L’entrepreneur liégeois François Fornieri, fondateur de la société pharmaceutique cotée en bourse Mithra, disposait-il d’informations privilégiées concernant le lancement du médicament PeriNesta ? Oui, a estimé l’an dernier le tribunal correctionnel de Liège. A-t-il transmis ces informations privilégiées à son ami Samuel Di Giovanni, fondateur de la société de sécurité Protection Unit, afin qu’il puisse acheter des actions Mithra avant que le cours de l’action ne monte en flèche ? Non, a décidé le même tribunal, qui a acquitté l’homme d’affaires liégeois du délit d’initié. Il a été acquitté au bénéfice du doute, faute de preuves. La Cour d’appel a confirmé le jugement sans plus de commentaires.



Quels sont les faits ? L’information privilégiée dont disposait Fornieri concernait le lancement du médicament PeriNesta en 2018. Au cours du mois de décembre 2018, François Fornieri avait versé près de 900 000 euros à Samuel Di Giovanni, qui avait ainsi acheté des actions Mithra avant et après l’annonce du lancement du PeriNesta. Il a revendu ses actions en mars 2019, avec un bénéfice de moins de 10 000 euros. L’enquête judiciaire a mis Samuel Di Giovanni dans une position difficile. De telles enquêtes pénales n’étaient pas compatibles avec son statut de propriétaire de l’entreprise de sécurité Protection Unit. Par la suite, Di Giovanni a conclu un accord avec l’accusation, classant l’affaire. Fait remarquable, Fornieri a demandé le même arrangement, ce qui a été rejeté par le ministère public. Le flamboyant homme d’affaires liégeois n’a donc pas pu échapper à son procès.

Dans son verdict, le tribunal de première instance a déclaré que la position de François Fornieri en tant que CEO et actionnaire de Mithra le mettait effectivement en possession d’informations privilégiées susceptibles d’influencer le cours de l’action Mithra. « François Fornieri était au courant de tous les éléments susceptibles d’influencer le cours de l’action. », Le président du tribunal correctionnel a déclaré que « rien dans le dossier ne permet de conclure que François Fornieri a transmis des informations à Samuel Di Giovanni ». Les deux hommes étaient en contact régulier et s’appelaient plusieurs fois par jour, mais cela ne prouve rien en termes de délit d’initié, a ajouté le président. De même, rien ne prouve que l’achat par Samuel Di Giovanni d’un paquet d’actions Mithra ait été autre chose qu’un investissement classique. Samuel Di Giovanni a détenu ces actions pendant un certain temps avant de les vendre. « Les seuls faits incriminants sont deux messages WhatsApp qui ne prouvent pas que des informations privilégiées ont été transmises », a conclu le président du tribunal pénal. Ces éléments n’ont pas permis de dissiper les doutes quant à l’utilisation abusive d’informations privilégiées.

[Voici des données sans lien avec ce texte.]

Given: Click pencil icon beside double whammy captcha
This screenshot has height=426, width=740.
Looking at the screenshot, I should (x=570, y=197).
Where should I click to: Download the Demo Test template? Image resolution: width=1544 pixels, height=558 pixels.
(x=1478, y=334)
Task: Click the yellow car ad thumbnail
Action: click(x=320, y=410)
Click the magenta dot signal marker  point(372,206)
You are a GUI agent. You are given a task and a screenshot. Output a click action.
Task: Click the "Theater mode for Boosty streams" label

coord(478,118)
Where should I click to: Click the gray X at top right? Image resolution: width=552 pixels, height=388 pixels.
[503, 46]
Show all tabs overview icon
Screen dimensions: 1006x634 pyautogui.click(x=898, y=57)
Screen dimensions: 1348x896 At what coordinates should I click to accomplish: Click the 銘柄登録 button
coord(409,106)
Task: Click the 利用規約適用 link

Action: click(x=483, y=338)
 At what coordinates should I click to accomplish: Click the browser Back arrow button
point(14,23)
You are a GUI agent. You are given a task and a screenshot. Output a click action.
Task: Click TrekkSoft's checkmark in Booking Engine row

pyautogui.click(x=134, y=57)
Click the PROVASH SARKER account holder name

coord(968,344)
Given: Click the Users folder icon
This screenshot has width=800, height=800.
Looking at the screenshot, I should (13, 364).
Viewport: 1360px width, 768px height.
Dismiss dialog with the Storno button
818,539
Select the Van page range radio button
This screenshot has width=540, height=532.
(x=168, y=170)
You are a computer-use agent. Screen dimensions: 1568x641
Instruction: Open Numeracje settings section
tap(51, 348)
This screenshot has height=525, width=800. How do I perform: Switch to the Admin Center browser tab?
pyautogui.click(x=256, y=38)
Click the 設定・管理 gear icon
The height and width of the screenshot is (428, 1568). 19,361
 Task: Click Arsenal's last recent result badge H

Avec ce jugement, Fornieri n’est pas encore complètement sorti d’affaire. Il y a aussi le dossier Publifin. En 2021, Fornieri a conclu un accord douteux et, selon le procureur, illégal, avec Stéphane Moreau, alors dirigeant de l’intercommunale liégeoise Publifin. Fornieri promet une prime généreuse à Moreau et, en contrepartie, acquiert gratuitement la filiale éolienne de l’intercommunale, société éolienne dont Moreau deviendra à nouveau l’administrateur délégué un peu plus tard. Une opération qui a profité exceptionnellement aux deux hommes mais dont l’intercommunale est sortie sans le sou. Une opération trop transparente qui s’est soldée par une plainte au pénal par le chef du PS Elio Di Rupo.

Tout au long de la procédure judiciaire, Fornieri a perdu le contrôle et la propriété de la société Mithra, qui développe des contraceptifs. M. Fornieri n’a plus été autorisé à participer aux conseils d’administration de Mithra pendant l’enquête judiciaire et s’est vu refuser l’accès aux documents de l’entreprise. La société a fait faillite et a finalement été cédée au groupe hongrois Gedeon Richter pour une somme symbolique.